Then they read the letter over again more than once indeed, with eager anxiety to discover from the written lines all they possibly could as to the writer.
“It is a nice manly letter,” said Madelene at last. “But Ermine will be angry, I fear.”
And Ella meanwhile had flown up stairs to her “nursery,” the scene of her mature as well as of her childish trials. It had come at last, the certainty of the event she had so dreaded. Ermine and Philip were to be openly engaged. Must she stay to see it? Could she bear it? Pride said yes; her hot, undisciplined girl’s heart said no. And in this conflict she passed the morning, till suddenly a sort of compromise suggested itself. She would write to her Aunt Phillis—surely she could trust her? “I will tell her that I am very unhappy here and ask her to write at once inviting me to go to her. She will do it, I am sure. I will promise her to be as nice as possible to Mr Burton. Oh, if only I can get away I shall not care about him or anything!”
Chapter Seventeen.
Ella Overhears.
The letter was soon written. But then came the question of how to post it. Ella would not send it openly with the rest of the letters as usual, for she was afraid of Madelene’s catching sight of it.

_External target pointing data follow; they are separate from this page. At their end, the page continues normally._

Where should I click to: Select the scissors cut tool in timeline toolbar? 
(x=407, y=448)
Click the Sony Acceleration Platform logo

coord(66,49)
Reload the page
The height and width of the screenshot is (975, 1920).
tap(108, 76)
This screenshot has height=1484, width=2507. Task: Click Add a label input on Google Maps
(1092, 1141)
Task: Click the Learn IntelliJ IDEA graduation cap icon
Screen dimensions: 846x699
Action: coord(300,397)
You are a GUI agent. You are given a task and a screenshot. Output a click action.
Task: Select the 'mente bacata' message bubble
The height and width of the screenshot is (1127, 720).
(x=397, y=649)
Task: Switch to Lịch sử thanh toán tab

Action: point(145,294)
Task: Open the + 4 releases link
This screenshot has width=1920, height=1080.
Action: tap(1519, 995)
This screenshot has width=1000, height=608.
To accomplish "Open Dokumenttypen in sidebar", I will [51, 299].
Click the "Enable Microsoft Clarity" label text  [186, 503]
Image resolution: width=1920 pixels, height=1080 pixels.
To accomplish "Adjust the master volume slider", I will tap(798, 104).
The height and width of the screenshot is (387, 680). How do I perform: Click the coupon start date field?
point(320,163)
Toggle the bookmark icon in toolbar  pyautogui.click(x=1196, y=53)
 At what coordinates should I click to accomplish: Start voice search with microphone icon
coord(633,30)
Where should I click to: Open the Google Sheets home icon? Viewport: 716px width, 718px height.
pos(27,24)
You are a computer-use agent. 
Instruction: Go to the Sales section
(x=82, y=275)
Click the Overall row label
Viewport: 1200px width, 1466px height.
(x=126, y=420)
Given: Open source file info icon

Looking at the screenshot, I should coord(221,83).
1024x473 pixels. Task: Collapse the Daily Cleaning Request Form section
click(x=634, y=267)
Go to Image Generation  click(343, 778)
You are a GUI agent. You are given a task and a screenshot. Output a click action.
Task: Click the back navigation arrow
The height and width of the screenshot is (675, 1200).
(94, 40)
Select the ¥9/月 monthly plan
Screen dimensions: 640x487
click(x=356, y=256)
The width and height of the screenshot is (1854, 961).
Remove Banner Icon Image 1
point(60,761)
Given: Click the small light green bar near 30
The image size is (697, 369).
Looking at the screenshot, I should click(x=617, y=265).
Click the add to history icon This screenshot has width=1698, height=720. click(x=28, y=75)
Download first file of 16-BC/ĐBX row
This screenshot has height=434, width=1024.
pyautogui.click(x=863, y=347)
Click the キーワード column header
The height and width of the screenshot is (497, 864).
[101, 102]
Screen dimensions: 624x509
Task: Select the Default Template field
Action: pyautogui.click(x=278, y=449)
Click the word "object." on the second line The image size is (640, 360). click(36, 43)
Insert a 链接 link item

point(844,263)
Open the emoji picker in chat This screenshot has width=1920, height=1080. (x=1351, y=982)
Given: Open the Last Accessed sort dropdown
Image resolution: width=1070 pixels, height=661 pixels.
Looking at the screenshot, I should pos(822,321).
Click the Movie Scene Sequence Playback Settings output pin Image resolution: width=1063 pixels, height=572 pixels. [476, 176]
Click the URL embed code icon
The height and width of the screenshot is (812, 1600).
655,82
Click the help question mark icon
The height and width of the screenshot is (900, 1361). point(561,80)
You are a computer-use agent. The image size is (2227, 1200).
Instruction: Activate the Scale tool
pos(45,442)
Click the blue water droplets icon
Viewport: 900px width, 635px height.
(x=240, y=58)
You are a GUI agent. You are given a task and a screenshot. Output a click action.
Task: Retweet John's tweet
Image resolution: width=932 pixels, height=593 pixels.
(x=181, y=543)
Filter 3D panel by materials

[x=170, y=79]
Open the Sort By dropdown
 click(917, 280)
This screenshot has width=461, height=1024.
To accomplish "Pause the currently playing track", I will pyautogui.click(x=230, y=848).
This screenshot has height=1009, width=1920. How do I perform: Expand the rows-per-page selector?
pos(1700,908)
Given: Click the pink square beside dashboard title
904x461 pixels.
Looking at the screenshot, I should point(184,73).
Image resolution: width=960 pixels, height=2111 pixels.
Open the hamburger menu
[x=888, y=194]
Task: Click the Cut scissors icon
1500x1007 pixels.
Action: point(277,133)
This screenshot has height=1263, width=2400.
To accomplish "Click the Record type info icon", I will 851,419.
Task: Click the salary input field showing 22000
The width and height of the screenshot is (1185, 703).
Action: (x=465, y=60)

“I will take it to the post-office in the village myself,” she decided. “They won’t miss me. They are far too busy and absorbed about Ermine. And Sir Philip will very likely be coming over to luncheon. How I wish I could say I was ill and keep out of the way! It is too hard to feel myself a complete stranger and alien in my own home—and it will cut me off from dear godmother too. I can never see much of her now.”
A few minutes saw her wrapped up and making her way down the drive. It reminded her of that other morning only a very few weeks ago when she had found little Hetty in distress at the lodge and had stopped to help her, and when, all unconscious of her smutty face, she had met Philip at the gate. She had not even known his name then, and now—if only he had not been Philip Cheynes, but a stranger as she had imagined him! He had once wished she were really “Miss Wyndham.”